In most cases with these instruments the question is one of exercise.
You need to develope the muscles in the mouth to hold on to the
instrument without loosening up under the pressure. At least in my
experience, the issue isn't catching my breath unless the instrument
is having problems and allowing too much air to escape as much as it
is to keep my lip tension up to hold the wind cap in my mouth.
In general, if you spend practice time you will build the needed
strength relatively quickly (it may take a month or two of daily
practice to play really extended pieces). Even with the low pressure
instruments like cornamusen and krumhorns the same problem arises
(although it takes longer): I used to play bass krumhorn and after an
hour-and-a-half performance I have to say I wasn't a pretty sight as
I tried to keep from drooling all over myself because my lips were
almost totally slack and the muscles in the wall of my mouth hurt
like the dickens. But when I started it took half an hour to get to
that point, so there was definite improvement. With a rauschpfeif you
may start out at less than five minutes, but you will be able to work
up to what you need with practice. Work on playing it each day until
you get to the point where you start hurting and then rest until the
next day. (I don't know if this is the optimal way to build the
strength, but it has worked for me with shawms.)

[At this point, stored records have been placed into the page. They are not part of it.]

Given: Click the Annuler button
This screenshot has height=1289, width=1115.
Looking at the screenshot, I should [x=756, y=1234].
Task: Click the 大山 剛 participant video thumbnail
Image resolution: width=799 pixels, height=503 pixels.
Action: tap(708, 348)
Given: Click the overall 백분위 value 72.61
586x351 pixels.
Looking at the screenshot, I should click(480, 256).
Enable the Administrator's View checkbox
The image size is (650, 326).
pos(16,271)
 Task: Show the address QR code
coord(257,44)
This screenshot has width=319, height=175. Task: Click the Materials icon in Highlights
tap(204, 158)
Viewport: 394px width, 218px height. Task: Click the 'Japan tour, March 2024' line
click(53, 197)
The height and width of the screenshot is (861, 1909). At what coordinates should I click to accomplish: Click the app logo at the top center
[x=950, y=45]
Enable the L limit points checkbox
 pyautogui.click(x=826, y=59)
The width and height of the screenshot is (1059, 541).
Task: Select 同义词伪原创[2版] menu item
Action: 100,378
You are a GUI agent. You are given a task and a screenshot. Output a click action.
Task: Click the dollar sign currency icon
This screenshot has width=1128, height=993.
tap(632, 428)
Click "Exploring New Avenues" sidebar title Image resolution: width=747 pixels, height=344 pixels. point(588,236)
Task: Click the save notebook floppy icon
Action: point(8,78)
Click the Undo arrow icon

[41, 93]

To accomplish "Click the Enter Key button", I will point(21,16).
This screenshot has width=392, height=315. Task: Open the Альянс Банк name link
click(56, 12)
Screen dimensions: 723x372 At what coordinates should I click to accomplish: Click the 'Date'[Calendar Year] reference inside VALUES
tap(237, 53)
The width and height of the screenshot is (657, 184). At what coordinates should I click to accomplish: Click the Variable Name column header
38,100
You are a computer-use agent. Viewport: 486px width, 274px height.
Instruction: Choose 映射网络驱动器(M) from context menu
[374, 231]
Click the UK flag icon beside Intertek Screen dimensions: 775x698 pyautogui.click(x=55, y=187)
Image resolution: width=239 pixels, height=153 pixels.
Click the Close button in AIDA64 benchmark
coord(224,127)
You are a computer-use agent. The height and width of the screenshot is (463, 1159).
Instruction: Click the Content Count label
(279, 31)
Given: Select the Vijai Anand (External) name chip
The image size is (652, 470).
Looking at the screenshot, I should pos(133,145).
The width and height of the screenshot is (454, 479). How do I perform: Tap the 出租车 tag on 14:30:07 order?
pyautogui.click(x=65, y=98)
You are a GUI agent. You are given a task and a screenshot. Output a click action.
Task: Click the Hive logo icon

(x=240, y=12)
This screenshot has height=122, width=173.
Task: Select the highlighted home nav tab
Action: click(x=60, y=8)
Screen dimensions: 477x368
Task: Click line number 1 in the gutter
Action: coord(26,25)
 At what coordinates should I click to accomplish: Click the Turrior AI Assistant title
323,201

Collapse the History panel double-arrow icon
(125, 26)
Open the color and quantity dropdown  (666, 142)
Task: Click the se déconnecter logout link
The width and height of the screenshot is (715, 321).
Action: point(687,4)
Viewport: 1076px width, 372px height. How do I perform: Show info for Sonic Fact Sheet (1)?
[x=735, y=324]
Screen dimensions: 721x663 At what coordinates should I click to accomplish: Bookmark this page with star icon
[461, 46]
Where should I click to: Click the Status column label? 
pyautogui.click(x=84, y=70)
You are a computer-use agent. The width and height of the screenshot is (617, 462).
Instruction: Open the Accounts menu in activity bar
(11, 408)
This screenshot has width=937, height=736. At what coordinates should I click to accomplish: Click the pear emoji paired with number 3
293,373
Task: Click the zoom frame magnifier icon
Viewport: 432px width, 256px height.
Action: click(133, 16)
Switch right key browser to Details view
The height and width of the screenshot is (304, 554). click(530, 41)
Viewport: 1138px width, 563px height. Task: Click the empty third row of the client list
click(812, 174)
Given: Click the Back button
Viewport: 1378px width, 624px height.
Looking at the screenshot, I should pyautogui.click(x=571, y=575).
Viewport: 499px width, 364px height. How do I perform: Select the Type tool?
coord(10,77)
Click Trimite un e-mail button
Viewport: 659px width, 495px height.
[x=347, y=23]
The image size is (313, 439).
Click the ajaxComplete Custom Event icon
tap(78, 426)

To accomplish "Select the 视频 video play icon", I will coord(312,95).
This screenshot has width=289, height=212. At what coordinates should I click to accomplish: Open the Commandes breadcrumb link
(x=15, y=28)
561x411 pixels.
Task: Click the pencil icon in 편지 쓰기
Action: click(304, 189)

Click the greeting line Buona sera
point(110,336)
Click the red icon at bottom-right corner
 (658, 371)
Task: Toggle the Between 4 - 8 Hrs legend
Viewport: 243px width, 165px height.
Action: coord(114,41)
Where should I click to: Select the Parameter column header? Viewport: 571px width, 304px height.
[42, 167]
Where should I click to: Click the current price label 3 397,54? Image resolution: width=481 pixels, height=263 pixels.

By the way, the alternative pop group They Might Be Giants uses a
rauschpfeif in their song Older (a humorous look at getting older). I
heard them on the radio talking about how they wanted an instrument
that "sounded like it had spider webs in it" for the song, and
someone recommended the rauschpfeif to them. It's actually perfect
for the song they did.
-Arle
On Apr 3, 2007, at 3:54 AM, [EMAIL PROTECTED] wrote:
In a message dated 4/2/2007 11:07:53 P.M. Central Daylight Time,
[EMAIL PROTECTED] writes:
Though we had never seen their Rauschpfeifs we did
not hesitate to purchase from them. I'm glad we did. Though they are
extremely loud, as all rauschpfeifs are, they both have amazingly
beautiful
tones. The tenor has the tone quality of an english horn on
steroids. The
alto is smooth and just loud, not obnoxious. We have already
decided that
we are buying their single bladderpipes because we wants some that
are not
droned.
If all this is true, then of course I want one, but does it address
the issue of back pressure? Since you have experience with all
these others, how long (say renaissance dances) can you play one? I
used the rauschpfeiff for fanfares before giving up and selling it.
No problem as fanfare instruments; gave me time to recover my breath.